◆ Task instructions
1. From the game theory passage, reproduce the text from "2: I started" to "weak men meme.", replacing each occurrence of "generous" with "forgiving".
2. According to the game theory passage, in the prudent version of Win-Stay, Lose-Shift, what does the outcome (defect, defect) lead to?
3. Condense the paragraph of the game theory passage that begins "What Win-Stay, Lose-Shift does is break the cycle," retaining its main facts.

◆ Source passage

2: I started my discussion of the Early Christian strategy with the story of the TIT-FOR-TAT bot. But G2F4E6E7E8 on the subreddit says that the science of game theory has moved on; TIT-FOR-TAT was defeated in certain evolution-like noisy prisoner dilemmas by a strategy called WIN-STAY LOSE-SHIFT:
Why does Win-Stay, Lose-Shift win? In the simulations, it seems that at first, Tit-for-Tat establishes dominance just as the old story would lead you to expect. However, in a Tit-for-Tat world, generous Tit-for-Tat does better and eventually outcompetes. The agents slowly become more and more generous until a threshold is reached where defecting strategies outcompete them. Cooperation collapses and the cycle repeats over and over. It's eerily similar to the good times, weak men meme.
What Win-Stay, Lose-Shift does is break the cycle. The key point is that Win-Stay, Lose-Shift is willing to exploit overly cooperative agents---(defect, cooperate) counts as a win after all! It therefore never allows the full cooperation step that inevitably collapses into defection. Indeed, once Win-Stay, Lose-Shift cooperation is established, it is stable long-term. One technical caveat is that pure Win-Stay, Lose-Shift isn't exactly what wins since depending on the exact relative payoffs, this can be outcompeted by pure defect. Instead, the dominant strategy is a version called prudent Win-Stay, Lose-Shift where (defect, defect) leads to a small chance of playing defect. The exact chance depends on the exact payoffs.
Commenter bibliophile785 adds that this is also obsolete, and the very newest results are even more complicated - read the thread for more, and thanks for the correction / interesting information!

◆ Supplied material
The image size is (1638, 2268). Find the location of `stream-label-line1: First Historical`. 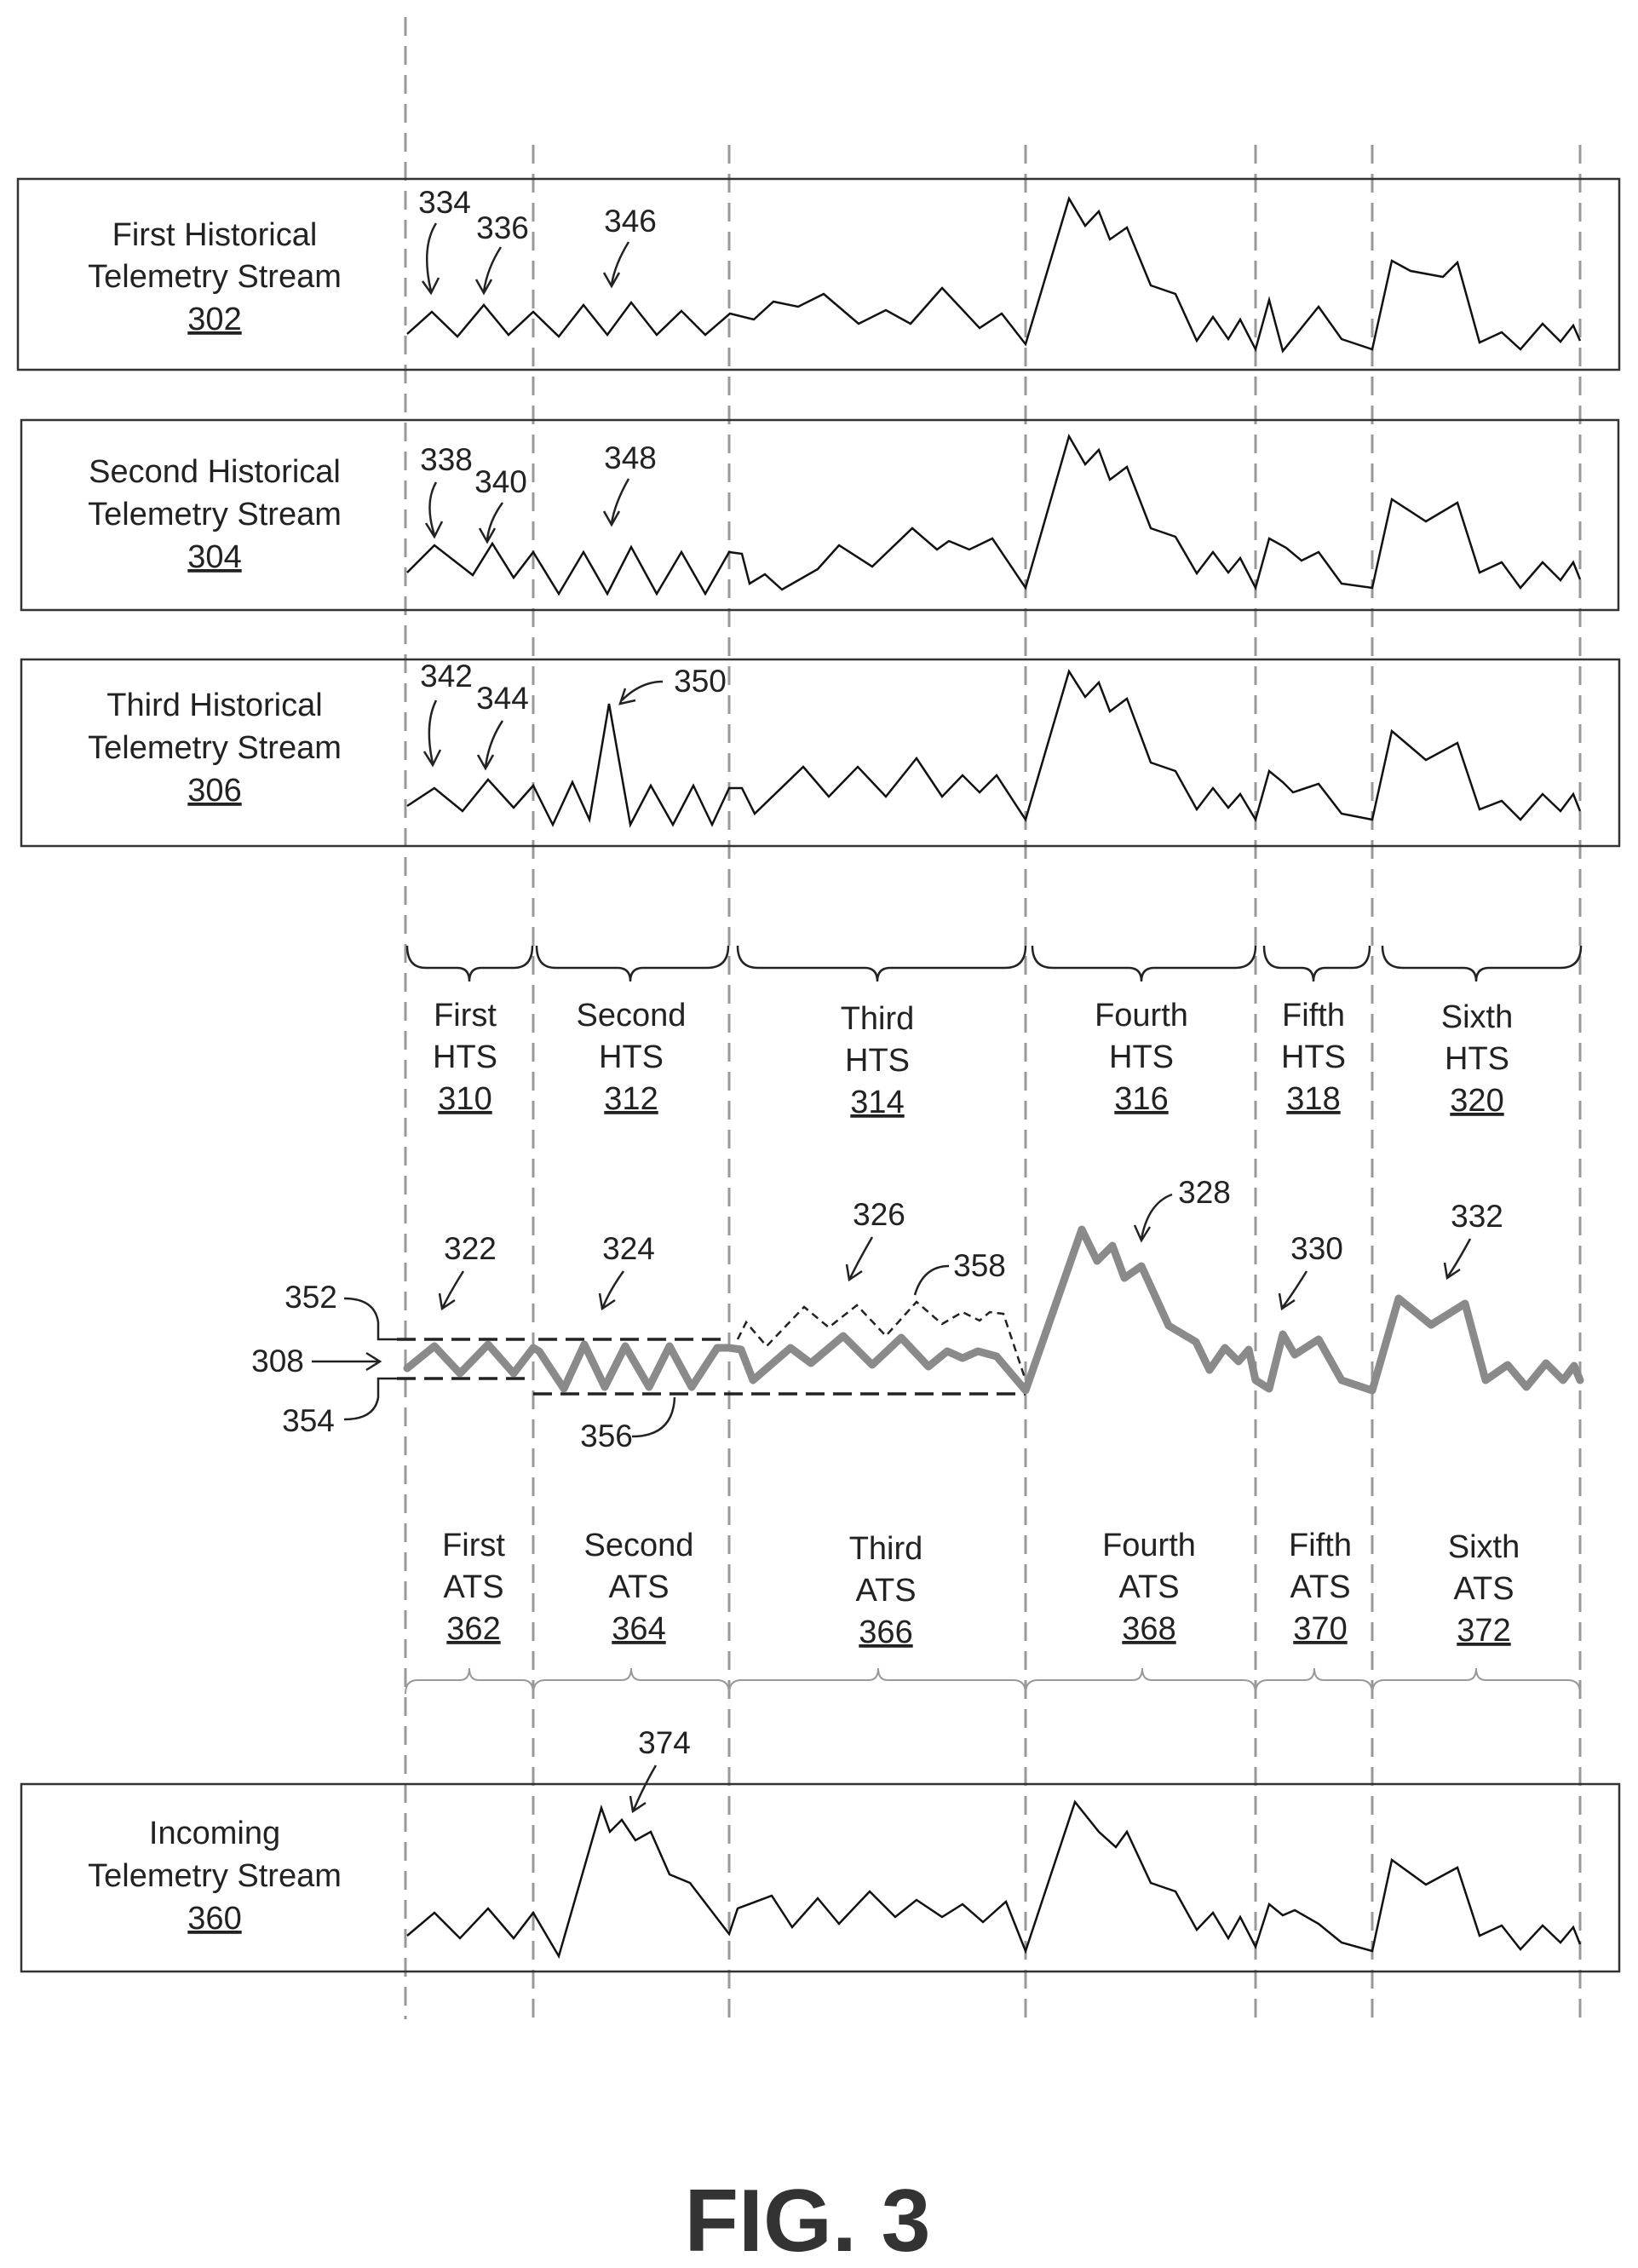

stream-label-line1: First Historical is located at coordinates (215, 235).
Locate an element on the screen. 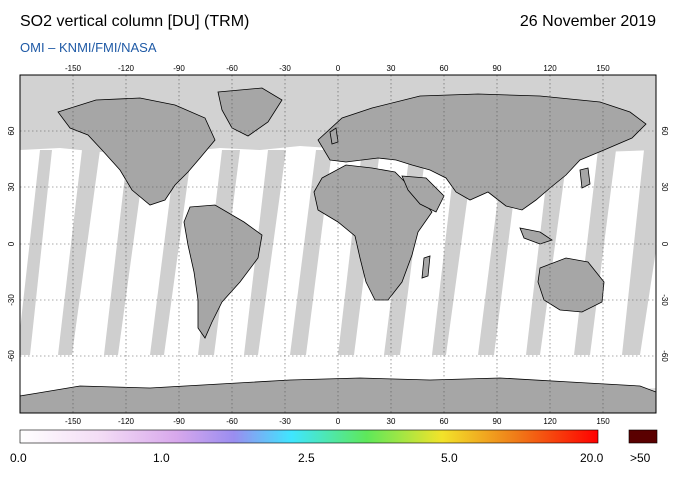 Image resolution: width=676 pixels, height=480 pixels. colorbar-label-0: 0.0 is located at coordinates (18, 458).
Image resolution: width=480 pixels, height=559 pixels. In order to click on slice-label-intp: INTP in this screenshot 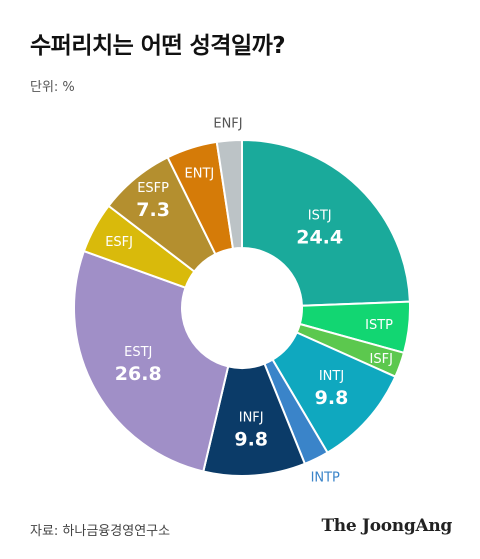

◆ Results by task
1.
2: I started my discussion of the Early Christian strategy with the story of the TIT-FOR-TAT bot. But G2F4E6E7E8 on the subreddit says that the science of game theory has moved on; TIT-FOR-TAT was defeated in certain evolution-like noisy prisoner dilemmas by a strategy called WIN-STAY LOSE-SHIFT:
Why does Win-Stay, Lose-Shift win? In the simulations, it seems that at first, Tit-for-Tat establishes dominance just as the old story would lead you to expect. However, in a Tit-for-Tat world, forgiving Tit-for-Tat does better and eventually outcompetes. The agents slowly become more and more forgiving until a threshold is reached where defecting strategies outcompete them. Cooperation collapses and the cycle repeats over and over. It's eerily similar to the good times, weak men meme.

2. It leads to a small chance of playing defect.

3. Win-Stay, Lose-Shift breaks the cycle by exploiting overly cooperative agents, since (defect, cooperate) counts as a win. This prevents the full cooperation step that inevitably collapses into defection. Once Win-Stay, Lose-Shift cooperation is established, it remains stable long-term. Pure Win-Stay, Lose-Shift can be outcompeted by pure defect, depending on the relative payoffs. The dominant strategy is therefore prudent Win-Stay, Lose-Shift. In that version, (defect, defect) leads to a small chance of playing defect, and the exact chance depends on the payoffs.